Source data
-*-*-

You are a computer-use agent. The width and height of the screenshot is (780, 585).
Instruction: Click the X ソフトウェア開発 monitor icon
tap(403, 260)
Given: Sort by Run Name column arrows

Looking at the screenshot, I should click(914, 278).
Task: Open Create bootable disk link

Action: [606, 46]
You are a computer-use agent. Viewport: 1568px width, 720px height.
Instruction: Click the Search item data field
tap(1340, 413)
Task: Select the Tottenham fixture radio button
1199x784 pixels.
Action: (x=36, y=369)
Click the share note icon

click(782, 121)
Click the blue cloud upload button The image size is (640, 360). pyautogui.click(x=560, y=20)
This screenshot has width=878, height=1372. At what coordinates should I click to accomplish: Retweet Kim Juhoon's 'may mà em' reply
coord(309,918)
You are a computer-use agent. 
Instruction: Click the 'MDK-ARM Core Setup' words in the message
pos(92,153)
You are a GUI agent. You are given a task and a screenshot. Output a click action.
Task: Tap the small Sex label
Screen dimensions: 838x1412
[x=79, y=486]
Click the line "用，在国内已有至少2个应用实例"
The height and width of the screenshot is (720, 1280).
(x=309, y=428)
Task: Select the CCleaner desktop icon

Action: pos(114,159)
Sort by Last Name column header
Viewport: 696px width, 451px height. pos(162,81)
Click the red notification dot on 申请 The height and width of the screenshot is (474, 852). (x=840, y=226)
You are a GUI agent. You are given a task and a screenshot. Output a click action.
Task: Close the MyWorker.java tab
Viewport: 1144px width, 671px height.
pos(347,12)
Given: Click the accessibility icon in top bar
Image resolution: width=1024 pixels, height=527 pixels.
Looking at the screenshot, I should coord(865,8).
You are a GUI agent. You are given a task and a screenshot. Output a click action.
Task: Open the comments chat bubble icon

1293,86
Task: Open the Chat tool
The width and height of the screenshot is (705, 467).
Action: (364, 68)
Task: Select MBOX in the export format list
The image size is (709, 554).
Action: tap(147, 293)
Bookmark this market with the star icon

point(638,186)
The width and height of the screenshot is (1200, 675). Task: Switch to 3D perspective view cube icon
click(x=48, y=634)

-*-*-

From the data above, return every line from the line that has "Instruction: Click the X" up to and including the line that has "Task: Select MBOX in the export format list", exactly.

**RESPONSE AREA:**
Instruction: Click the X ソフトウェア開発 monitor icon
tap(403, 260)
Given: Sort by Run Name column arrows

Looking at the screenshot, I should click(914, 278).
Task: Open Create bootable disk link

Action: [606, 46]
You are a computer-use agent. Viewport: 1568px width, 720px height.
Instruction: Click the Search item data field
tap(1340, 413)
Task: Select the Tottenham fixture radio button
1199x784 pixels.
Action: (x=36, y=369)
Click the share note icon

click(782, 121)
Click the blue cloud upload button The image size is (640, 360). pyautogui.click(x=560, y=20)
This screenshot has width=878, height=1372. At what coordinates should I click to accomplish: Retweet Kim Juhoon's 'may mà em' reply
coord(309,918)
You are a computer-use agent. 
Instruction: Click the 'MDK-ARM Core Setup' words in the message
pos(92,153)
You are a GUI agent. You are given a task and a screenshot. Output a click action.
Task: Tap the small Sex label
Screen dimensions: 838x1412
[x=79, y=486]
Click the line "用，在国内已有至少2个应用实例"
The height and width of the screenshot is (720, 1280).
(x=309, y=428)
Task: Select the CCleaner desktop icon

Action: pos(114,159)
Sort by Last Name column header
Viewport: 696px width, 451px height. pos(162,81)
Click the red notification dot on 申请 The height and width of the screenshot is (474, 852). (x=840, y=226)
You are a GUI agent. You are given a task and a screenshot. Output a click action.
Task: Close the MyWorker.java tab
Viewport: 1144px width, 671px height.
pos(347,12)
Given: Click the accessibility icon in top bar
Image resolution: width=1024 pixels, height=527 pixels.
Looking at the screenshot, I should coord(865,8).
You are a GUI agent. You are given a task and a screenshot. Output a click action.
Task: Open the comments chat bubble icon

1293,86
Task: Open the Chat tool
The width and height of the screenshot is (705, 467).
Action: (364, 68)
Task: Select MBOX in the export format list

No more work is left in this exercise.